=== Begin Enclosure ===

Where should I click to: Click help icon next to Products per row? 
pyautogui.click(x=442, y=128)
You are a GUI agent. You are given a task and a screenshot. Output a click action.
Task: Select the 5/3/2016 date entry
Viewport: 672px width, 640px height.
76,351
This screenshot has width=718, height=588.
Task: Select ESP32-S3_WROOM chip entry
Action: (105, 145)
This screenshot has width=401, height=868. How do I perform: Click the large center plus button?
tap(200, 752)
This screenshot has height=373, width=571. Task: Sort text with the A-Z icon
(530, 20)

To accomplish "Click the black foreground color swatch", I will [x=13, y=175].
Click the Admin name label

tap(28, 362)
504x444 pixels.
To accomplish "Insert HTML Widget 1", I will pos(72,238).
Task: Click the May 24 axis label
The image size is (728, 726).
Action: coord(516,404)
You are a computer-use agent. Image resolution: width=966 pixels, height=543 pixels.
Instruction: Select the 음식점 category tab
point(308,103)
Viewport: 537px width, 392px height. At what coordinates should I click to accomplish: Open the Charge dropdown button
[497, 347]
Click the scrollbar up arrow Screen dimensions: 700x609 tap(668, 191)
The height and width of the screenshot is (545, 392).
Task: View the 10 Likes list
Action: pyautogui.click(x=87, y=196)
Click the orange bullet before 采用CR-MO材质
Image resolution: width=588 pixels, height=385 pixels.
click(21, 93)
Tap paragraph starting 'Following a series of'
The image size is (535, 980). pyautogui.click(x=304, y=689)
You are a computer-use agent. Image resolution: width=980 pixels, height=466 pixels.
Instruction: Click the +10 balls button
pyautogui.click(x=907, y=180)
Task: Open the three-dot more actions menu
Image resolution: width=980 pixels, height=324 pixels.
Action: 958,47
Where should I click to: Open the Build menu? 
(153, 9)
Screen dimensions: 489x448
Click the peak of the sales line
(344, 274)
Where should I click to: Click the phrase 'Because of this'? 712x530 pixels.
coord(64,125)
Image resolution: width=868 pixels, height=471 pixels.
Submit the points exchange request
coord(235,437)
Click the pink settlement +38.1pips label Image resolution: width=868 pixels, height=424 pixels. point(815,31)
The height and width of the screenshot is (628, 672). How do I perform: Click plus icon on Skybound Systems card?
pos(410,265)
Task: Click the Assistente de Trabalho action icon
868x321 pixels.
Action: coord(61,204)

=== End Enclosure ===

DESCRIPTION OF THE TASK: Make an exact copy of all the data.

OUTPUT:
Where should I click to: Click help icon next to Products per row? 
pyautogui.click(x=442, y=128)
You are a GUI agent. You are given a task and a screenshot. Output a click action.
Task: Select the 5/3/2016 date entry
Viewport: 672px width, 640px height.
76,351
This screenshot has width=718, height=588.
Task: Select ESP32-S3_WROOM chip entry
Action: (105, 145)
This screenshot has width=401, height=868. How do I perform: Click the large center plus button?
tap(200, 752)
This screenshot has height=373, width=571. Task: Sort text with the A-Z icon
(530, 20)

To accomplish "Click the black foreground color swatch", I will [x=13, y=175].
Click the Admin name label

tap(28, 362)
504x444 pixels.
To accomplish "Insert HTML Widget 1", I will pos(72,238).
Task: Click the May 24 axis label
The image size is (728, 726).
Action: coord(516,404)
You are a computer-use agent. Image resolution: width=966 pixels, height=543 pixels.
Instruction: Select the 음식점 category tab
point(308,103)
Viewport: 537px width, 392px height. At what coordinates should I click to accomplish: Open the Charge dropdown button
[497, 347]
Click the scrollbar up arrow Screen dimensions: 700x609 tap(668, 191)
The height and width of the screenshot is (545, 392).
Task: View the 10 Likes list
Action: pyautogui.click(x=87, y=196)
Click the orange bullet before 采用CR-MO材质
Image resolution: width=588 pixels, height=385 pixels.
click(21, 93)
Tap paragraph starting 'Following a series of'
The image size is (535, 980). pyautogui.click(x=304, y=689)
You are a computer-use agent. Image resolution: width=980 pixels, height=466 pixels.
Instruction: Click the +10 balls button
pyautogui.click(x=907, y=180)
Task: Open the three-dot more actions menu
Image resolution: width=980 pixels, height=324 pixels.
Action: 958,47
Where should I click to: Open the Build menu? 
(153, 9)
Screen dimensions: 489x448
Click the peak of the sales line
(344, 274)
Where should I click to: Click the phrase 'Because of this'? 712x530 pixels.
coord(64,125)
Image resolution: width=868 pixels, height=471 pixels.
Submit the points exchange request
coord(235,437)
Click the pink settlement +38.1pips label Image resolution: width=868 pixels, height=424 pixels. point(815,31)
The height and width of the screenshot is (628, 672). How do I perform: Click plus icon on Skybound Systems card?
pos(410,265)
Task: Click the Assistente de Trabalho action icon
868x321 pixels.
Action: coord(61,204)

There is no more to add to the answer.